**Task brief:**
Copy word for word, please, the lines of the entries below running from the one containing "Given: Open FluentPlayer menu item" to the one containing "Click the file2.txt", both ends included.

** Opening Record set block **

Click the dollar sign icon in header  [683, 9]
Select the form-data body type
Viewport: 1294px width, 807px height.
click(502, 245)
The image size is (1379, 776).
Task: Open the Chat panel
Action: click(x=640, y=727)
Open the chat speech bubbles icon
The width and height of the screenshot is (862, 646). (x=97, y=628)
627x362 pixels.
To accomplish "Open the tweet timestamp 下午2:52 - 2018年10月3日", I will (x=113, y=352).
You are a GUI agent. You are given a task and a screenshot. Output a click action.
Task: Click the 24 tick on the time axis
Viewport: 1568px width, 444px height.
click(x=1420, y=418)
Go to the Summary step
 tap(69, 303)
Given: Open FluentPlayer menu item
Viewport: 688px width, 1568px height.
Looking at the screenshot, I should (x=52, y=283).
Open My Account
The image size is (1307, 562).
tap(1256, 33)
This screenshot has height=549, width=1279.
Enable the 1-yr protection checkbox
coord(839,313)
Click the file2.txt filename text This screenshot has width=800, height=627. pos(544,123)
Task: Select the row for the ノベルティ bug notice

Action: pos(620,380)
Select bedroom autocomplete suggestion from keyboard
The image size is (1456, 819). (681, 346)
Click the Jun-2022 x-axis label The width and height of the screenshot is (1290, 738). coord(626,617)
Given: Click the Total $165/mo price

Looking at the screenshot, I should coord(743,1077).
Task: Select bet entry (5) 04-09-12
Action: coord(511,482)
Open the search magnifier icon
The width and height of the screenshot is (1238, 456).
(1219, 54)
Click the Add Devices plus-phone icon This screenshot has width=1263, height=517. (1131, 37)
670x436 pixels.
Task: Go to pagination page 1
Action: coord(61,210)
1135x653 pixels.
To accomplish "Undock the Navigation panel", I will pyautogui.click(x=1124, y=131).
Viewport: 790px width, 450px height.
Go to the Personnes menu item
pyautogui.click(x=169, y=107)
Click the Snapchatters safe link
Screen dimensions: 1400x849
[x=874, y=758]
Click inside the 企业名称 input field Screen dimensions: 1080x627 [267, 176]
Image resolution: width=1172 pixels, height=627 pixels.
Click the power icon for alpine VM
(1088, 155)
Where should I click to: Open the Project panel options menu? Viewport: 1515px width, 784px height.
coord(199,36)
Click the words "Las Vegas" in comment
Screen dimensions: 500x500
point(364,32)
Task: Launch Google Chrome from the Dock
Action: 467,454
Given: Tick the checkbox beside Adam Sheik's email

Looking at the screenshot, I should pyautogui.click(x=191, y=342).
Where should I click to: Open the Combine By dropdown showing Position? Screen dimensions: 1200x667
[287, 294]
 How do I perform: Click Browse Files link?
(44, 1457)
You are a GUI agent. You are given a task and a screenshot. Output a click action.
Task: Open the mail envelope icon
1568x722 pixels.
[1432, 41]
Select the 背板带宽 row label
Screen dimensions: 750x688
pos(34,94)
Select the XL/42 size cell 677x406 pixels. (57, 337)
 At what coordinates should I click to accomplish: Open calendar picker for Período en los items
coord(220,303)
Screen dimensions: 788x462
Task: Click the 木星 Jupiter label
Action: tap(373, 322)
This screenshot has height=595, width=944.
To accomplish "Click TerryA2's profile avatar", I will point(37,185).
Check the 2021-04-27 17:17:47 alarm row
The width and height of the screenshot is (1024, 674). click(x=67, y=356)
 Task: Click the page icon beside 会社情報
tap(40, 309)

** Closing Record set block **

**Completed exercise:**
Given: Open FluentPlayer menu item
Viewport: 688px width, 1568px height.
Looking at the screenshot, I should (x=52, y=283).
Open My Account
The image size is (1307, 562).
tap(1256, 33)
This screenshot has height=549, width=1279.
Enable the 1-yr protection checkbox
coord(839,313)
Click the file2.txt filename text This screenshot has width=800, height=627. pos(544,123)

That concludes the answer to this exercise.